Blendo contains system objects according to this group manager 26 . Each manager 26 provides a set of APIs to control certain aspects of the system 11 . Event manager 26D provides access to input system events or environmental events initiated by user input. The load manager 26C facilitates the loading of Blendo files and native node implementations. Media manager 26E provides the ability to load, control and play audio, image and video media assets. The rendering manager 26G allows creation and management of objects for rendering scenes. The scene manager 26A controls the scene graph. Surface Manager 26F allows for the creation and management of surfaces upon which scene elements and other assets can be composited. Thread manager 26B gives authors the ability to create and control threads and communicate between them.

Figure 1B illustrates a conceptual description of content flow through the Blendo engine in a flowchart. In block 50, rendering begins from a source comprising a file or stream 34 (FIG. 1A) of content brought into analyzer 14 (FIG. 1A). The source may be in a text format like native VRML, a native binary format, an XML-based format, and the like. Regardless of the format of the source, in block 55 the source is converted to the original scene graph 16 (FIG. 1A). The raw scene graph 16 may represent nodes, fields and other objects in the content, as well as field initial values.

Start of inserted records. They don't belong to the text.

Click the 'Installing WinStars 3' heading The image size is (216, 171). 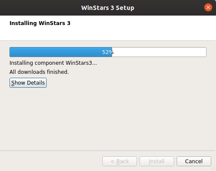(40, 23)
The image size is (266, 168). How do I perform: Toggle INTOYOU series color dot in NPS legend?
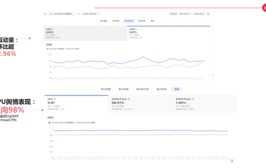[77, 123]
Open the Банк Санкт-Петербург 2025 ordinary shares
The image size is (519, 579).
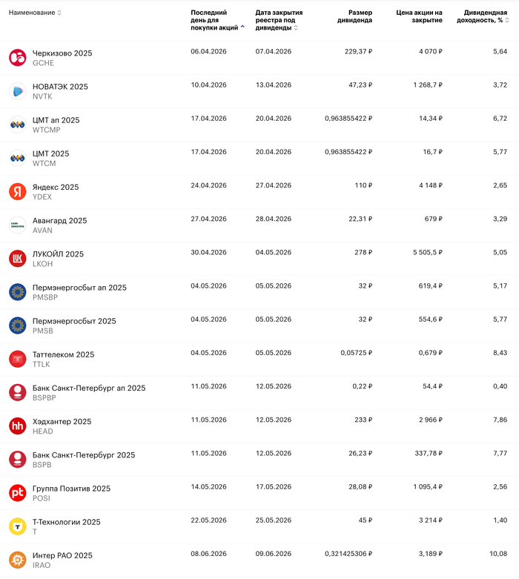click(84, 455)

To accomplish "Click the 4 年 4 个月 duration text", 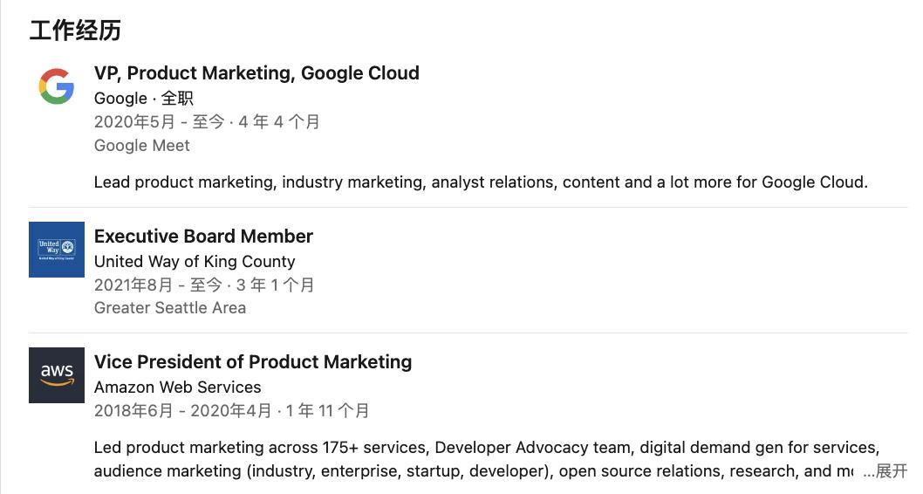I will (x=279, y=122).
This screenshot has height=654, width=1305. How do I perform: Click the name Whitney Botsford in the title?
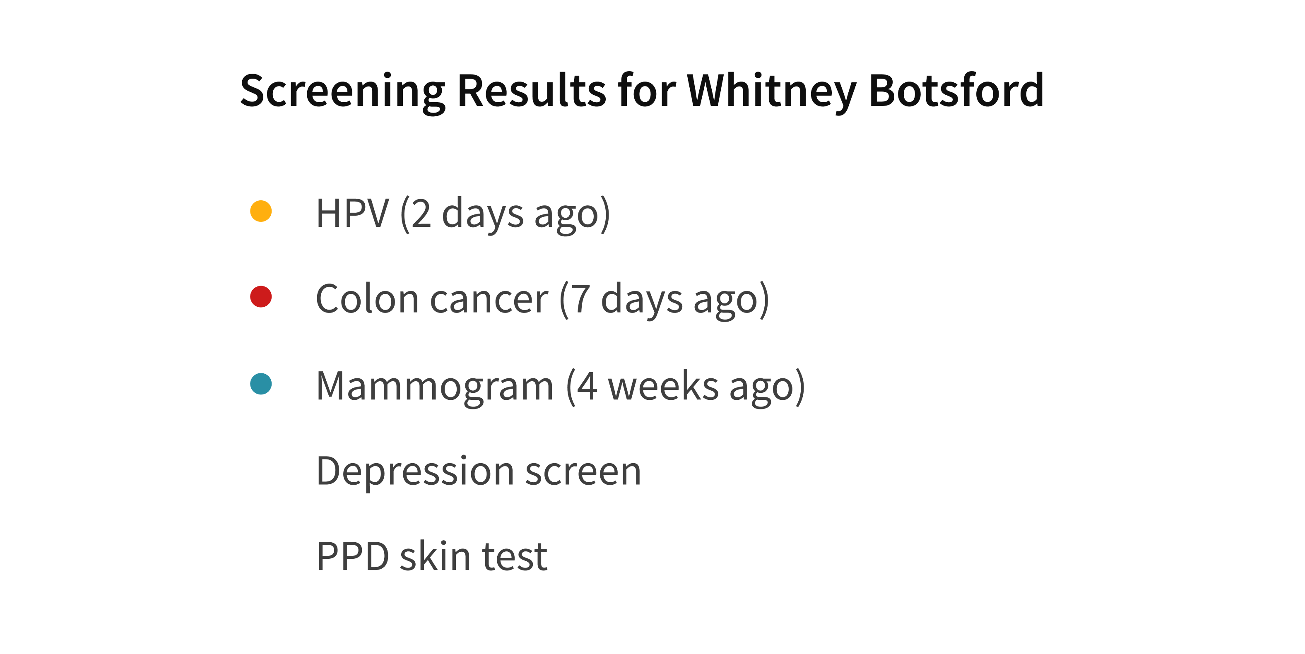865,91
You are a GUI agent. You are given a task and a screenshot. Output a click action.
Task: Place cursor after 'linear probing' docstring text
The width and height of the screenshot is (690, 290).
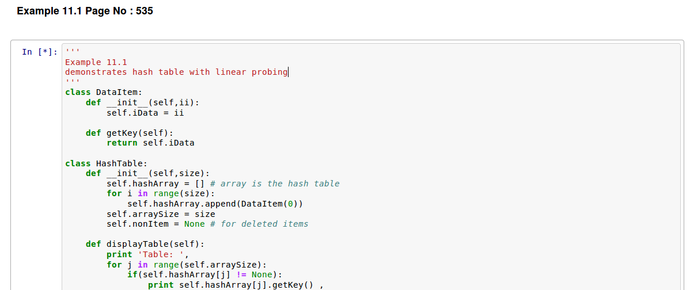click(288, 72)
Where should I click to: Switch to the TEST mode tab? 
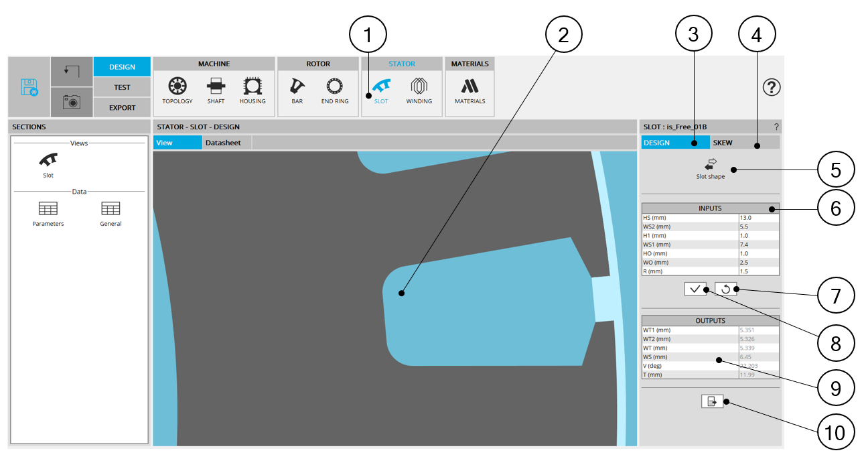(x=122, y=87)
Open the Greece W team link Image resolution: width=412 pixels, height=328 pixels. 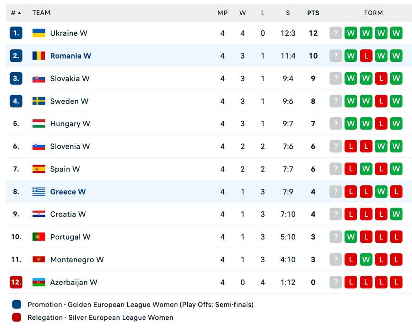68,192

A description of object prototypes, external prototype indexes, and routing declarations may also be included in the stream 34 .

The top level of the original scene graph 16 consists of nodes, top level fields and functions, prototypes and routes contained in the file. In addition to traditional components, Blendo also allows other fields and functions to be included at the top level. Use these to provide an interface to the external environment, such as HTML pages. They also provide an object interface when streams 34 are used as the content of external prototypes.

Each primitive node includes a list of fields initialized within its environment. Each primitive field entry includes the field's name, type (if given), and data value. Each data value includes numbers, strings, primitive nodes, and/or primitive fields, which can represent a field value of an unambiguous type.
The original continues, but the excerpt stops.